Above: Four pitchers by Phil Graves of J. B. Cole Pottery. The two in front are from the 1930s, made with Michfield light clay; the two in back are post-WWII, made with Smithfield redware clay.
Two modern-era pitchers glazed in green. Left: made by Vernon Owens, Jugtown Pottery. Right: made by Mark Heywood, Whynot Pottery.Above: Ice-water pitcher with lid, Seagrove Pottery "Crystal Blue" glaze, made and glazed by Walter Auman and marked with the date "1976." Walter formulated Crystal Blue in the early 1970s, following the first imposition of Federal restrictions on lead-glazed pottery. The result was a soft, semi-matte finish, lighter in tone than the lead-rutile matte blue previously used by Seagrove Pottery and C. C. Cole Pottery. At its best, Crystal Blue was a beautiful glaze, but it had some problems -- it was subject to gross crazing and often was porous, which made it unsuitable for tableware. In the 1970s, many buyers of North Carolina
pottery put their purchases into use -- including the author, who had no inkling what "mint" examples would come to be worth! Left: Walter Auman (standing) and Seagrove Pottery apprentice, whose name has escaped me, photographed by your author in July of 1976 in their tent on the National Mall in Washington, D.C., while participating in the Smithsonian Institution Folklife Festival.

A later reformulation of Crystal Blue produced a very similar glaze which produced a variegated semi-glossy finish. Known as "Stone Blue," it is attractive and popular in its own right, although it lacks some of the softness of Crystal Blue. The reduction of the lead oxide content of glazes was typically accomplished by substitution with some boron oxide, which is suitable for firing at earthenware temperatures but is inherently glossy. When further reductions in lead oxide content were mandated in the early 1980s, semi-matte and semi-glossy lead-rutile glazes were no longer practical.

One of the more remarkable glazes produced by J. B. Cole Pottery was "Dove," a temperamental glaze from the 1970s and early 1980s which came out very well on these two pitchers. "Dove" gave varying results from one kilnload to another, sometimes darker, sometimes lighter, sometimes more blue and sometimes more gray. It was used in limited quantities and is relatively scarce.
Two cream pitchers by M. L. Owens.
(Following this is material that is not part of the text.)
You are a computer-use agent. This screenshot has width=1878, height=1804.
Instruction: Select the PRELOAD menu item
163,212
The yellow creamer on the left is inscribed "Owens" in Melvin's hand. The one on the right is from a cream-and-sugar set bearing a paper label attached by a purchaser indicating the origin to be C. C. Cole Pottery. The glaze is consistent with C. C. Cole and the blue creamer may have been glazed and fired there, but it bears the unmistakable "hand" of M. L. Owens -- including the characteristic spout formation and an out-of-round rim having identical placement and degree in both cases, as shown in the inset. Potters often turned wares for other shops; M. L. Owens is known to have made pieces for Jugtown.
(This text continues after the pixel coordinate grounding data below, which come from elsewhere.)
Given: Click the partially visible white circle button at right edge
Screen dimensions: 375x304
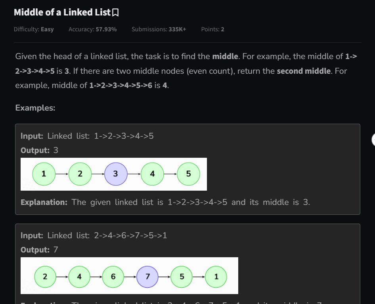Looking at the screenshot, I should 373,140.
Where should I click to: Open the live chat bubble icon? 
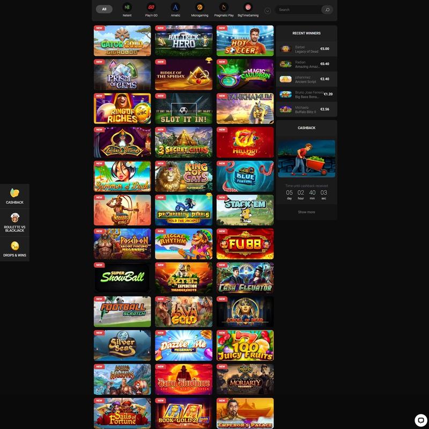[421, 420]
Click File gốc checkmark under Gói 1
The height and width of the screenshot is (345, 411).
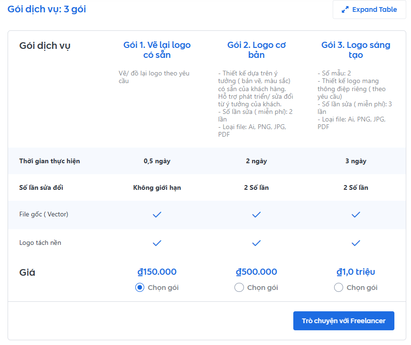pos(157,214)
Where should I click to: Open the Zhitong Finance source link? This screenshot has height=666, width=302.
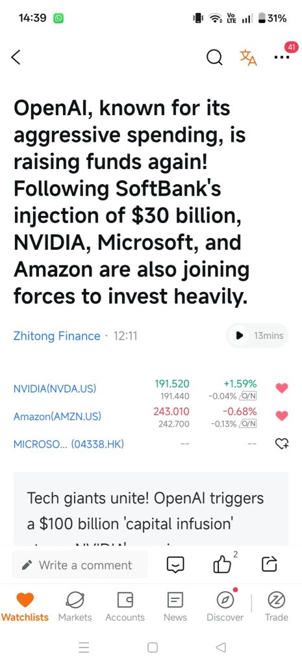point(57,336)

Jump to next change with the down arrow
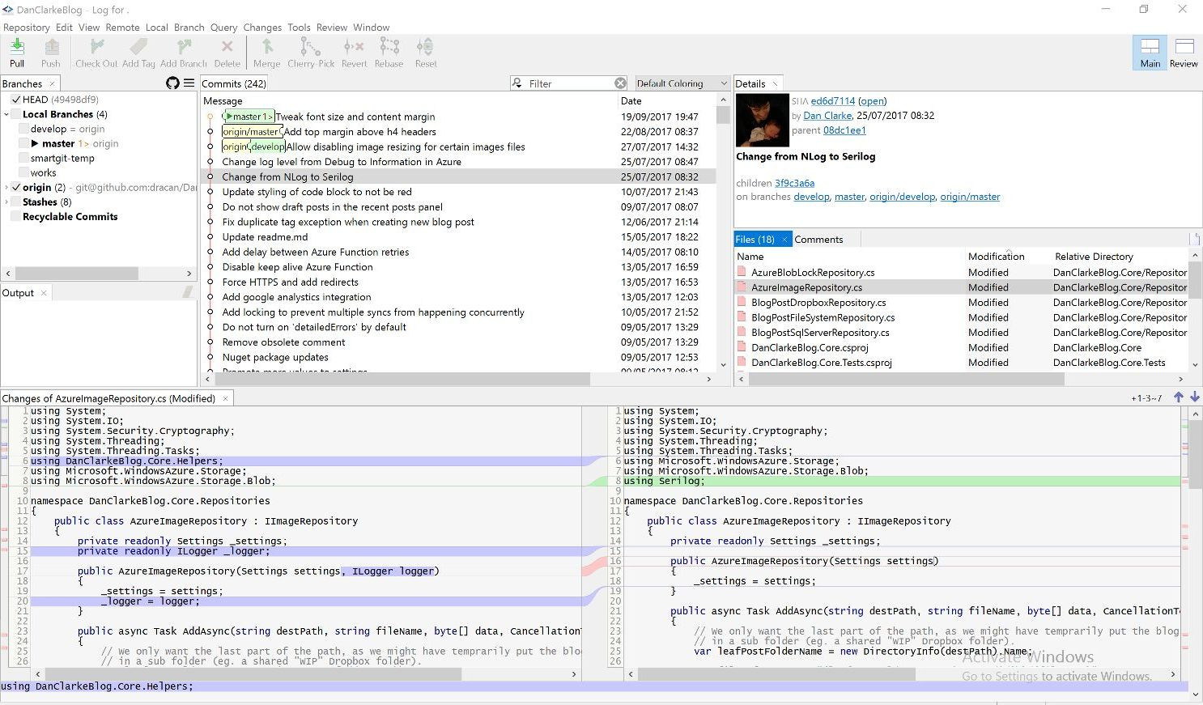tap(1196, 397)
Two views of a tall J. B. Cole Pottery wine pitcher made by Phil Graves and glazed in a Bronze-Green finish. There were several iterations of Bronze-Green, which was produced by over-firing aqua or blue-green glazes.
Two small blue pitchers. Left, by General Foister Cole, Sanford, North Carolina. On the right, by Pisgah Forest Pottery, Arden, North Carolina. Pisgah Forest pieces were made with a porcelainous stoneware clay which required a very high finishing temperature; the glaze is nearly always crazed to some extent.Blue stoneware pitchers by Mark Heywood, Whynot Pottery, Seagrove area. Blue is so popular with buyers and thus is produced in such quantities that potters often become sick of looking at it and begin muttering dark threats about its demise.
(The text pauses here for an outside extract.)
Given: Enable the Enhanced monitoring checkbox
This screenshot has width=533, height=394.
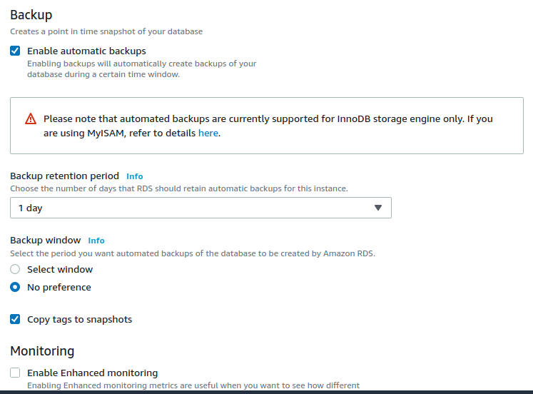Looking at the screenshot, I should click(x=15, y=373).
Long-necked pitchers made by Dorothy Auman at Seagrove Pottery and glazed by Walter Auman. Like C. C. Cole Pottery, Seagrove Pottery made polychrome-glazed pieces but with a different color palette and application pattern. The blue pitcher on the right is from the 1980s and shows the impact of removing lead from the glazes -- the boron oxide content mandates a glossy finish.